Mental health issues are not because people lack grit and the ability to cope. It’s just that there is more help and treaty for lower level stuff so people can have time and medicine to treat it. 100 years ago if you were unwell you had to just get on with it, regardless of whether it was depression or a chest infection. Those that were too unwell either died, or ended up in the work house or asylum.

Looneytune253 · 20/02/2019 07:56

@Ploppymoodypants I just meant that our attitudes to life have gradually changed and our expectations so we are bound to feel disappointed in what we have and what we achieve if we are always seen as failing. It’s only natural. We get upset/offended much easier these days (which is not always a bad thing)

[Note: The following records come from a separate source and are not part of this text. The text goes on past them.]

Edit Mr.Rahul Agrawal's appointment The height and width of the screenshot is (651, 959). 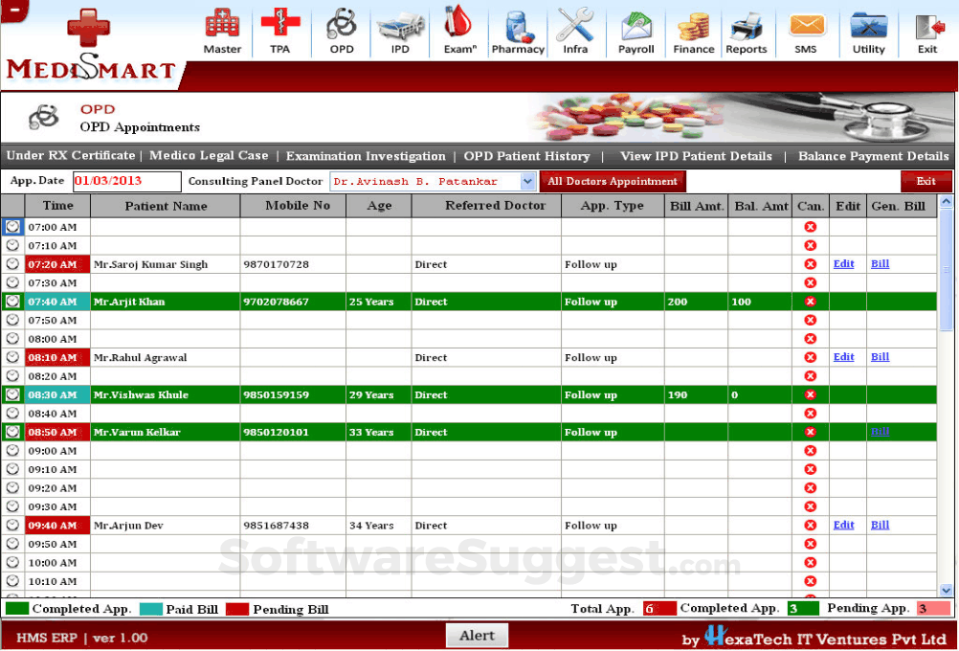[843, 357]
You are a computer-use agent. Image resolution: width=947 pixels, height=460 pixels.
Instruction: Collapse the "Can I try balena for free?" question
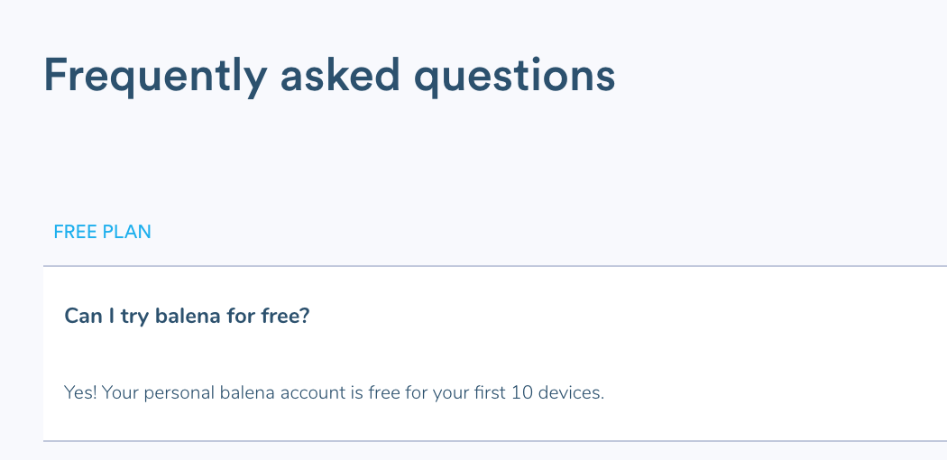click(187, 317)
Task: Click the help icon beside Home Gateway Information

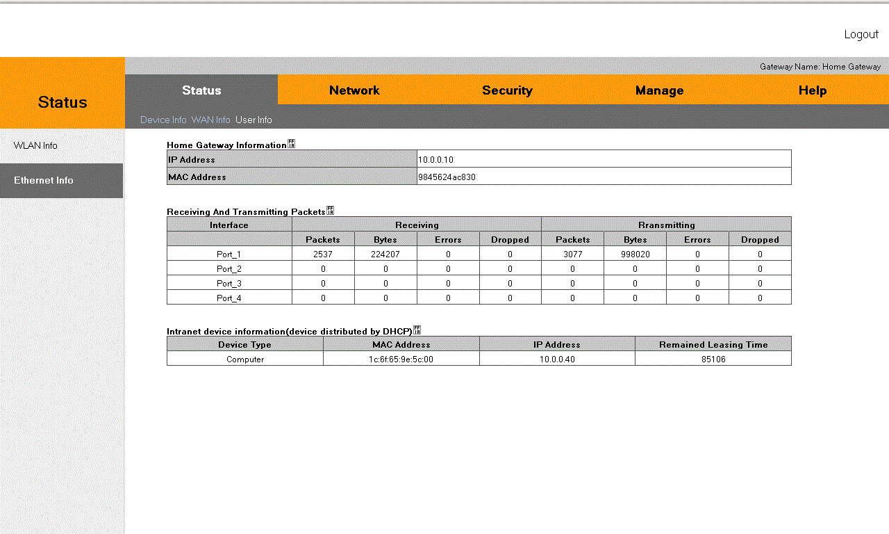Action: pyautogui.click(x=291, y=144)
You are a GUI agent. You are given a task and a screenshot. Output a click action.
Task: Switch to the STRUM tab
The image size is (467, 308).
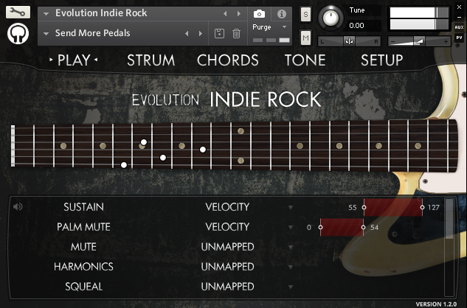(x=151, y=60)
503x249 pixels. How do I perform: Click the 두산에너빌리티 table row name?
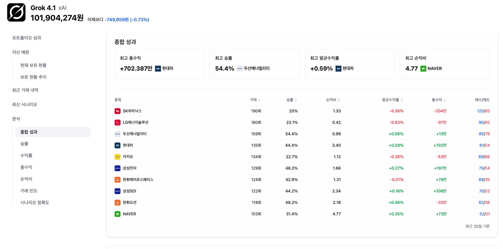135,134
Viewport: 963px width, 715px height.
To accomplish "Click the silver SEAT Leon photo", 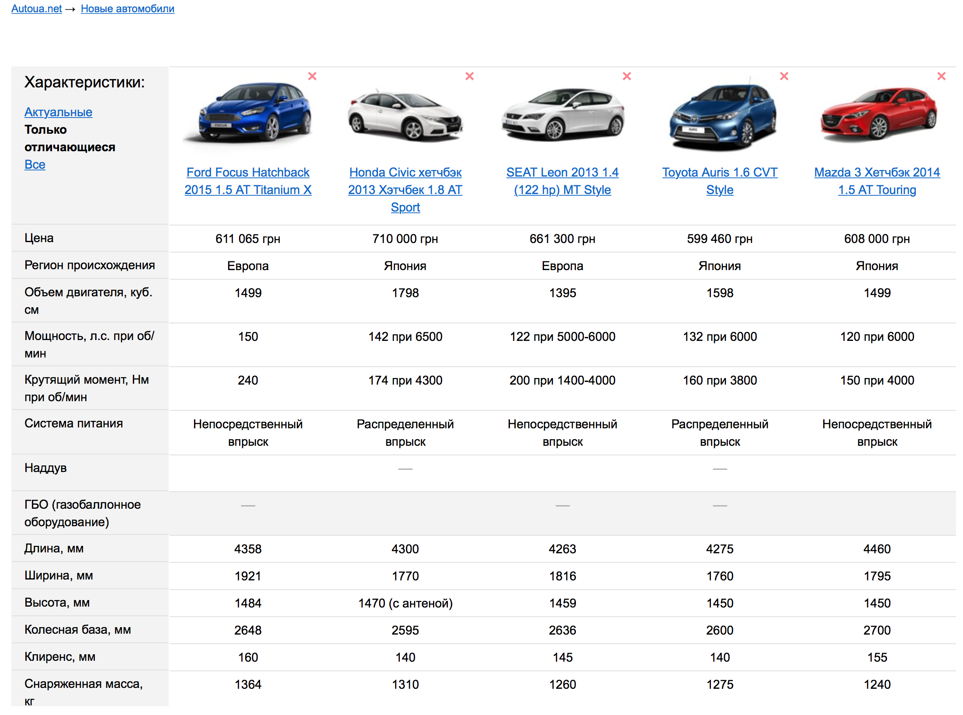I will 563,114.
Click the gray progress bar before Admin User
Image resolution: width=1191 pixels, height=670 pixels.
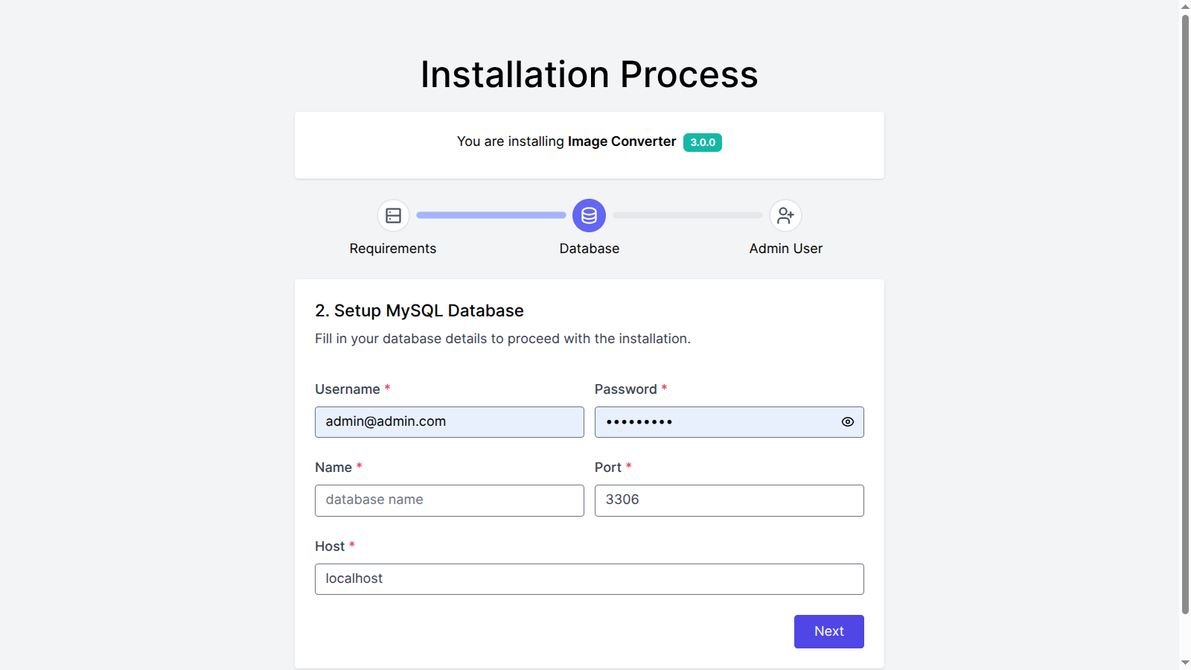(687, 215)
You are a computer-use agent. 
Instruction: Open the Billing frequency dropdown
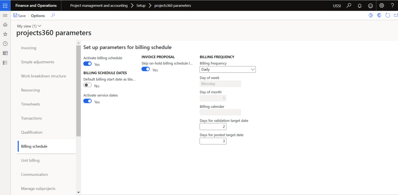click(228, 70)
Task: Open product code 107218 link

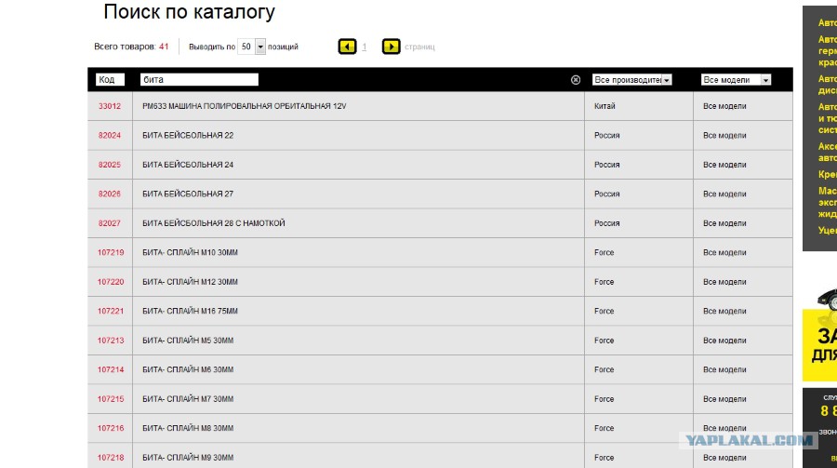Action: (111, 458)
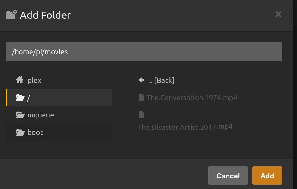Click Cancel to dismiss the dialog
This screenshot has height=189, width=297.
pyautogui.click(x=228, y=175)
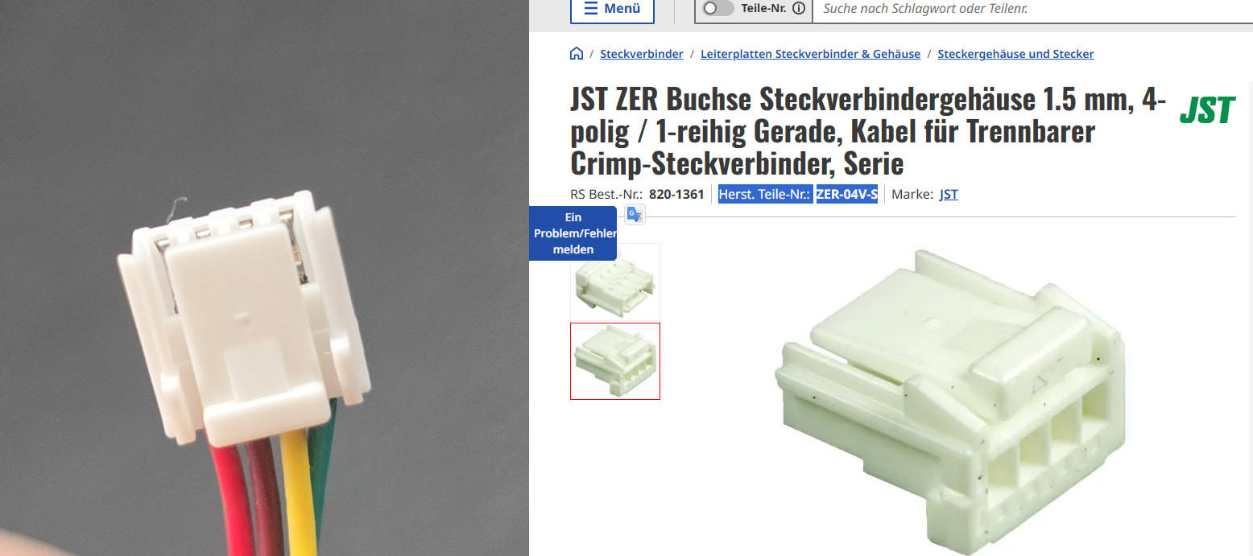Viewport: 1253px width, 556px height.
Task: Open the Steckverbinder breadcrumb link
Action: (642, 54)
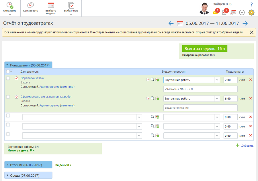
Task: Click the Копировать toolbar icon
Action: 30,5
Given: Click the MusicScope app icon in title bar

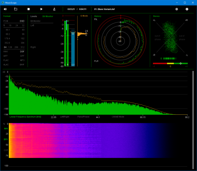Looking at the screenshot, I should coord(3,3).
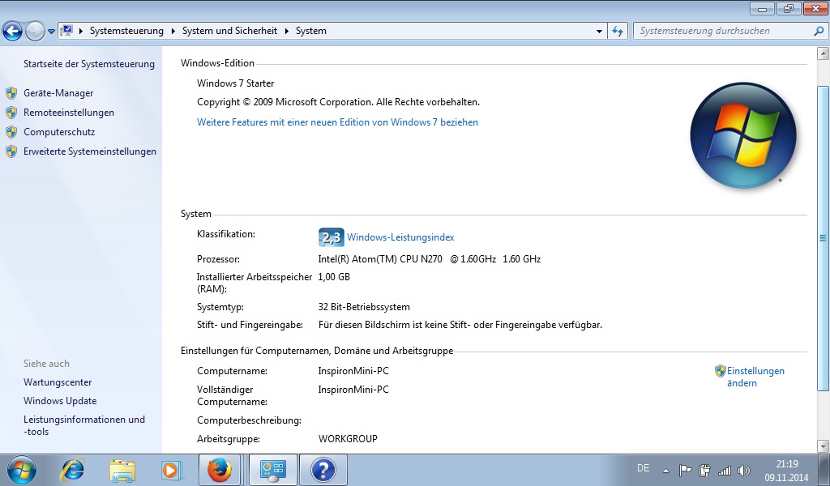Open Internet Explorer from the taskbar

[x=73, y=470]
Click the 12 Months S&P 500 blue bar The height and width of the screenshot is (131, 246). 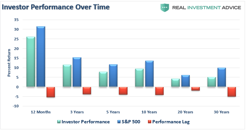click(41, 57)
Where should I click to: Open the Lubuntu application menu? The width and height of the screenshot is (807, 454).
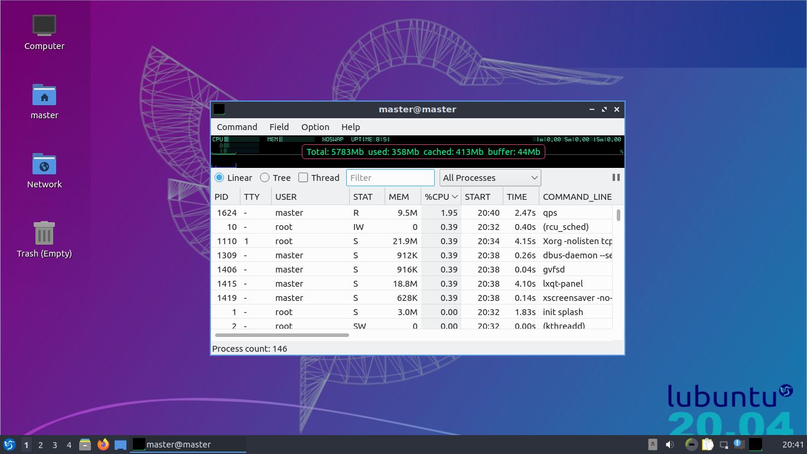point(9,444)
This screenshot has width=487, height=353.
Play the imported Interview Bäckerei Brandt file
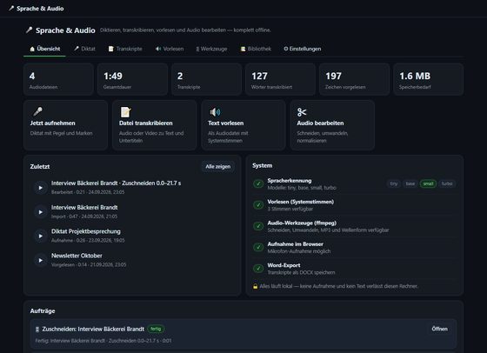pos(41,212)
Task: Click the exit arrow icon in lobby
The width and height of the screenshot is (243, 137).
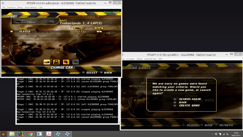Action: (66, 61)
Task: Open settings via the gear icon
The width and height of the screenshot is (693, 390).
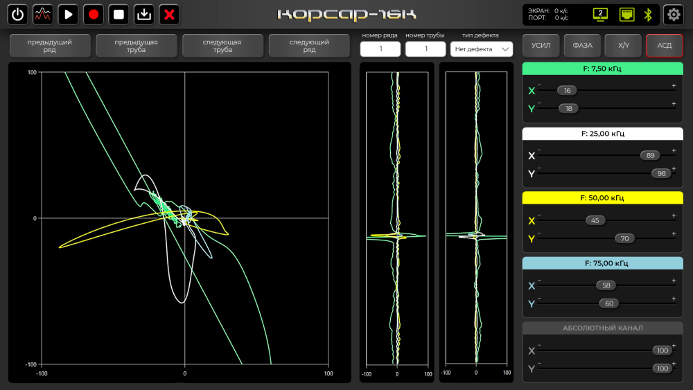Action: click(673, 14)
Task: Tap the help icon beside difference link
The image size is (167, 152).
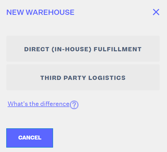Action: point(74,105)
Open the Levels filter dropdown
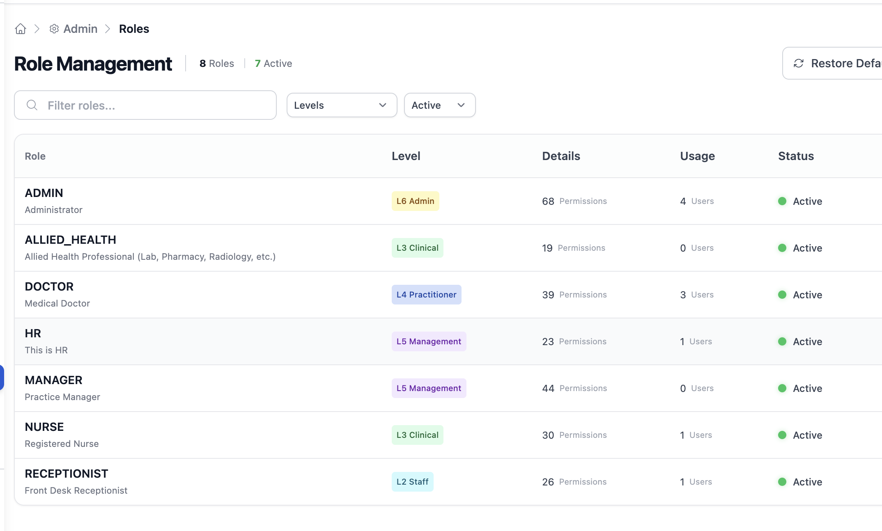This screenshot has width=882, height=531. point(342,105)
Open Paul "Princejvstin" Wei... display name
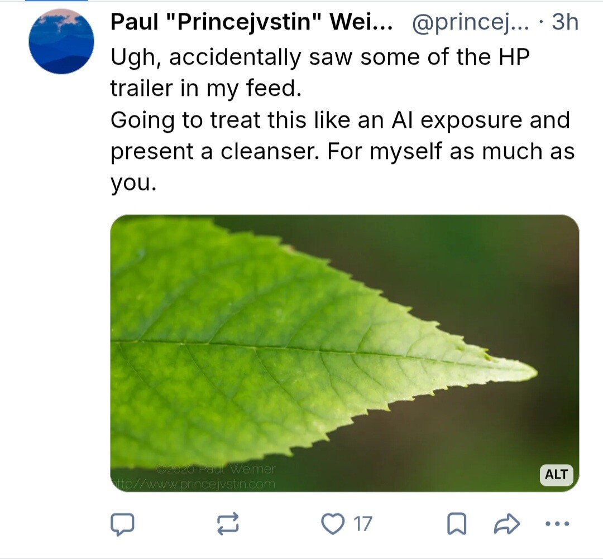603x559 pixels. 251,22
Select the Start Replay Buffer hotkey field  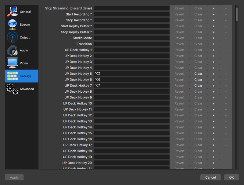(x=131, y=26)

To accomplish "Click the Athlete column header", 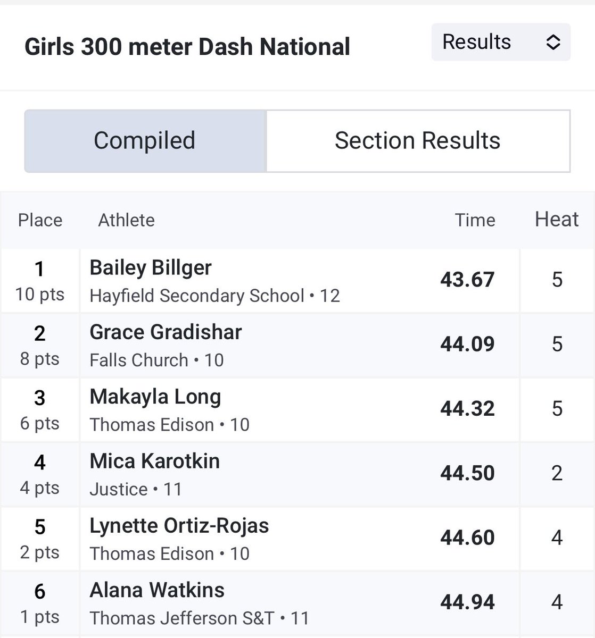I will [127, 220].
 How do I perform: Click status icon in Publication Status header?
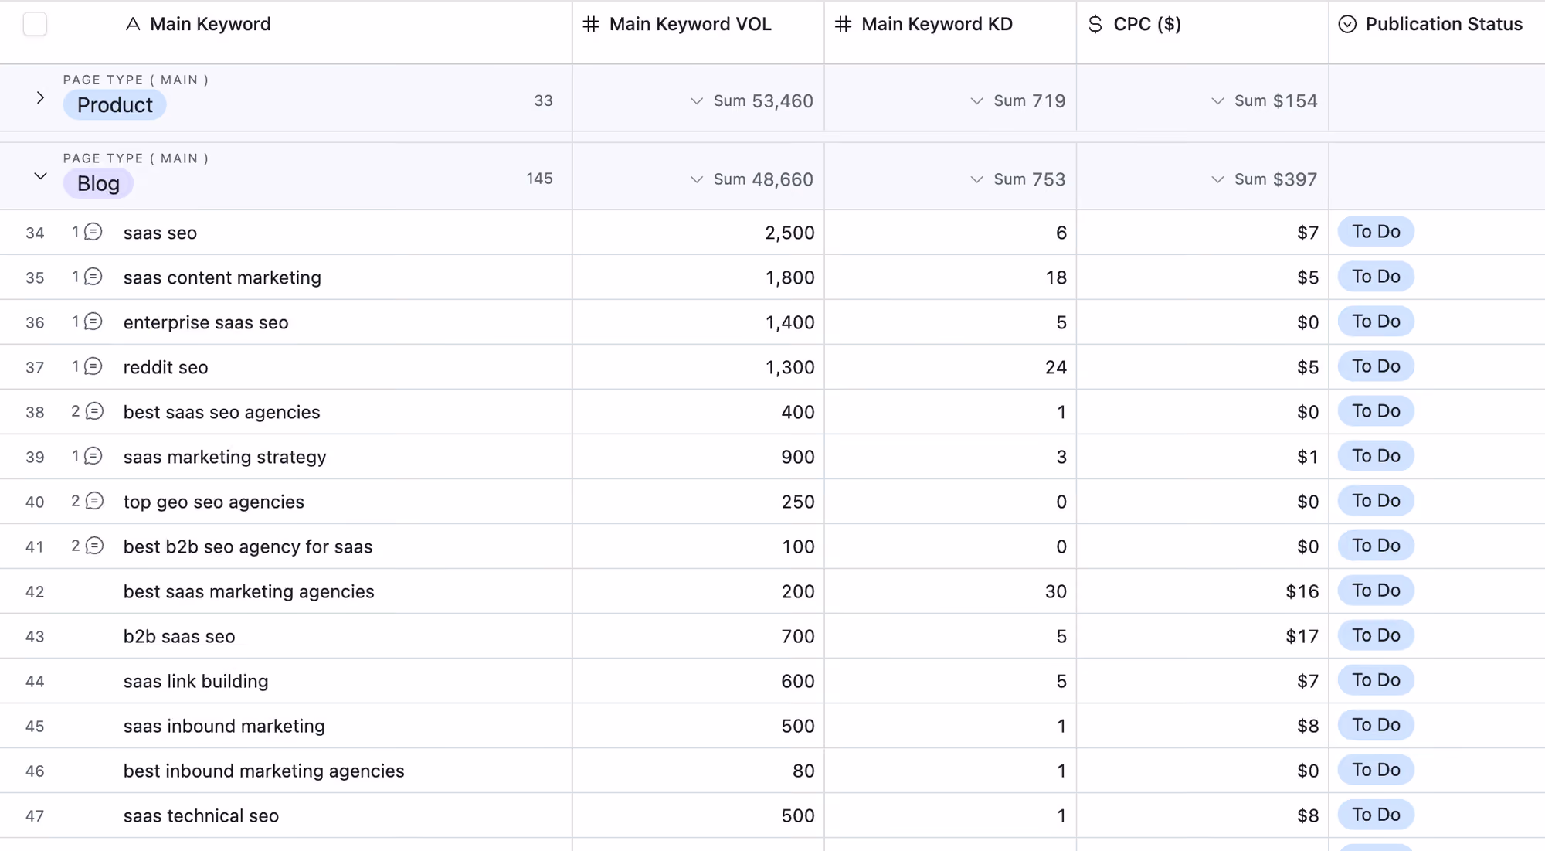[1347, 24]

SquiddyMcSquidford · 20/02/2019 08:09

Bit cheeky to link to your own thread I know, but I started one (inspired by this thread) about mental health & parenting then & now, a few days ago, here www.mumsnet.com/Talk/am_i_being_unreasonable/3511206-To-wonder-if-changes-in-parenting-approaches-have-affected-MH-on-a-population-level

Just mentioning it cos a few recent posts here touch on the same issues.

JumpOrBePushed · 20/02/2019 08:12

I remember hearing about one of my great grandmothers - one of her children was killed in an accident. She took to her bed and never came out again until she died, over a decade later.

She clearly couldn’t cope with the bereavement at all and had some sort of major depression. I guess she was lucky not to end up sent to an asylum.